Stored data:
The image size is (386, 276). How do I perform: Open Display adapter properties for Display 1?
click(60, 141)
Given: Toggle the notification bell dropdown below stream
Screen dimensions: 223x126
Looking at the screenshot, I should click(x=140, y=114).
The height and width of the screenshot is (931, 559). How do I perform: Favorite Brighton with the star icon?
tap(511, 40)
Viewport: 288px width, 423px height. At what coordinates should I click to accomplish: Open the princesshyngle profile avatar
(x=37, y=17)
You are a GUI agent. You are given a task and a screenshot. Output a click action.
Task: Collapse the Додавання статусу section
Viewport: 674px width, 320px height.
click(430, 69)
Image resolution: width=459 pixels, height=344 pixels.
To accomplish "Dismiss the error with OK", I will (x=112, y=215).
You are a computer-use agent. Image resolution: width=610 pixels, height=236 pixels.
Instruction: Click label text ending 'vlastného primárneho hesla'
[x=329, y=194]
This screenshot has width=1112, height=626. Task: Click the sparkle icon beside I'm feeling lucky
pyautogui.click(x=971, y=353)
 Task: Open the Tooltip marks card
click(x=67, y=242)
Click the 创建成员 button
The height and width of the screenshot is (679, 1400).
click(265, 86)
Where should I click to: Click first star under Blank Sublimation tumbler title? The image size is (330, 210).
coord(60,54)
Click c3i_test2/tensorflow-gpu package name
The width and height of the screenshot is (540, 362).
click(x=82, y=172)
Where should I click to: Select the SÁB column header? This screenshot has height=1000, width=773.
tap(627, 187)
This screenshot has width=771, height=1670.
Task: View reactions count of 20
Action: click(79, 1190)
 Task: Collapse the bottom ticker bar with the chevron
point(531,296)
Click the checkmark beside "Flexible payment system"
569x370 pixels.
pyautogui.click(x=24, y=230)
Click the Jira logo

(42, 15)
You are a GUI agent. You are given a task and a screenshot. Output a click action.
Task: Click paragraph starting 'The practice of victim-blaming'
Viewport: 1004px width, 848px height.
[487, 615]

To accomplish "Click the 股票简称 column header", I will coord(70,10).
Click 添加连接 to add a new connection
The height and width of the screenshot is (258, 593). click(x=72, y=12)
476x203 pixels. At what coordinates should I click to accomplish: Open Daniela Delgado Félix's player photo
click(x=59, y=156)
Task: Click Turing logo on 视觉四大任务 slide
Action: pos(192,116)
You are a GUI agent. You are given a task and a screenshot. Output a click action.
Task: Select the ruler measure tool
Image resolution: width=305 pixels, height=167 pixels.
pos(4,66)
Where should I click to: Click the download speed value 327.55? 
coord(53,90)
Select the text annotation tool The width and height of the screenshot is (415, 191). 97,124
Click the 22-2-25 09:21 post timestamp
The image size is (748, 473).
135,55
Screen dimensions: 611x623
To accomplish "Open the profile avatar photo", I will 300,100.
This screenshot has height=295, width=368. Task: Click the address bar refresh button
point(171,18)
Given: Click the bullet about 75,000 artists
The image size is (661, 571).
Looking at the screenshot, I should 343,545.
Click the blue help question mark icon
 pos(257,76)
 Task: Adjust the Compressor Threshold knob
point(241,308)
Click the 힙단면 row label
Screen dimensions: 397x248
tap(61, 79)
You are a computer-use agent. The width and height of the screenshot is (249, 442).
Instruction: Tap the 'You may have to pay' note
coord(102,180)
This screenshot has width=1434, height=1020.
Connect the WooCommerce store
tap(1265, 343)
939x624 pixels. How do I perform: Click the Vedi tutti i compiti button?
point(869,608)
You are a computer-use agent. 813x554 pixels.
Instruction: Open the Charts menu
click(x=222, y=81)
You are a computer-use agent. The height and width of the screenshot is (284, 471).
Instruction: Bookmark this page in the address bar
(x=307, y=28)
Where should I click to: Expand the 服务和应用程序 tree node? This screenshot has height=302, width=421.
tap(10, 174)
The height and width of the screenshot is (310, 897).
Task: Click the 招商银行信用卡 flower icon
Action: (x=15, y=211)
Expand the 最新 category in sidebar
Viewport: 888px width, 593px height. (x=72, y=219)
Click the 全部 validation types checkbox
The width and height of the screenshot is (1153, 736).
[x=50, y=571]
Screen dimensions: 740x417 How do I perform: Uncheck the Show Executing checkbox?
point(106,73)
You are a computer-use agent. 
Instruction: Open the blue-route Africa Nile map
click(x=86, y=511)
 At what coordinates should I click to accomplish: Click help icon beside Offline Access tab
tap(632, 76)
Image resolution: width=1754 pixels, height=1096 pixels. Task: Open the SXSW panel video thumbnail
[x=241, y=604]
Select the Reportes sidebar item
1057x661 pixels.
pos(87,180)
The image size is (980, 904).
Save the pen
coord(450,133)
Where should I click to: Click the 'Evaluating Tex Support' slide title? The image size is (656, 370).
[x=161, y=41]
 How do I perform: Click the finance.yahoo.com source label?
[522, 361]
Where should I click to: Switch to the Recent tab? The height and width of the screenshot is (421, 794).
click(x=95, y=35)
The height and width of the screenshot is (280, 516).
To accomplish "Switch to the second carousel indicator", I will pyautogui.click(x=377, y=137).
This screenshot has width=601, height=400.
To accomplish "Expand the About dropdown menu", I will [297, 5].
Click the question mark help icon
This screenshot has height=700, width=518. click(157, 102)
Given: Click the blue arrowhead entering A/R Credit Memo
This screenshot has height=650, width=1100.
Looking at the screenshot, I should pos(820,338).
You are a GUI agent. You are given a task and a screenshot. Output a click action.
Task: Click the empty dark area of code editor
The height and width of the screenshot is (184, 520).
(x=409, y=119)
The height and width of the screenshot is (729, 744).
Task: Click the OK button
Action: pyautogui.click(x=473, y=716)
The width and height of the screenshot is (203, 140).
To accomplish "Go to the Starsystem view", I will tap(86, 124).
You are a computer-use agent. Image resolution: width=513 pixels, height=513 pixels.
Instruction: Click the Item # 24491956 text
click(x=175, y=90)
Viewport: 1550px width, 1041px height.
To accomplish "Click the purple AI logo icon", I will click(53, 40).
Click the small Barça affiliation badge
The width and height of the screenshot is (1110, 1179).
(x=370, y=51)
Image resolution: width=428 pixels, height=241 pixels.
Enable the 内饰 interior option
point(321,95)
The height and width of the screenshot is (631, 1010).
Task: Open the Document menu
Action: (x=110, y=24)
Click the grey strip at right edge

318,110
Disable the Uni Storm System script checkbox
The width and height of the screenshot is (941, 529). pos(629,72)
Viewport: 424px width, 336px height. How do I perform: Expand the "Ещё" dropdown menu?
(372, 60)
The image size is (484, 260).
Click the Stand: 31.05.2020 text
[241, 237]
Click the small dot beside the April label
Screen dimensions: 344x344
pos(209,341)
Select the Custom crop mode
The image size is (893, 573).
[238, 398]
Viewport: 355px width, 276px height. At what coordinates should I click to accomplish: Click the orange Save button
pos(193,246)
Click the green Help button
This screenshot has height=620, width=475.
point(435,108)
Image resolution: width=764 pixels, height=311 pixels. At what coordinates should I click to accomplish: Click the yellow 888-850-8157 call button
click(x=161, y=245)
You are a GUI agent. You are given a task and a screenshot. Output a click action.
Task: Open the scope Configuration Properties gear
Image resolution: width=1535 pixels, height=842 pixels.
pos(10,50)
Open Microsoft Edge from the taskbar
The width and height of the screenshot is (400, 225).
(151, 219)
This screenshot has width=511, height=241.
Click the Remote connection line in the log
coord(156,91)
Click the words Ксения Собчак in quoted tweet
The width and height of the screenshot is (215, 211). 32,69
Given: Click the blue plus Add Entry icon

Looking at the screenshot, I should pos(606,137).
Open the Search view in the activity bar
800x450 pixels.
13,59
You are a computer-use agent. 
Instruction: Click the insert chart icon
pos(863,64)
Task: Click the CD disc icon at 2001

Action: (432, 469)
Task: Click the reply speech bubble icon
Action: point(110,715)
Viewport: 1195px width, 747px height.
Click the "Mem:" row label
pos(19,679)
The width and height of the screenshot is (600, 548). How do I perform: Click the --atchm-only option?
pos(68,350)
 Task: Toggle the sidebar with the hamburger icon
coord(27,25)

REQUIRED ACTION. Filter the entries and copy each line with "computer".

SOLUTION FOR THIS PROBLEM.
You are a computer-use agent. Image resolution: width=610 pixels, height=236 pixels.
You are a computer-use agent. The width and height of the screenshot is (249, 442).
You are a computer-use agent. 813x554 pixels.
You are a computer-use agent. The height and width of the screenshot is (284, 471).
You are a computer-use agent. 
You are a computer-use agent. Image resolution: width=513 pixels, height=513 pixels.
You are a computer-use agent. 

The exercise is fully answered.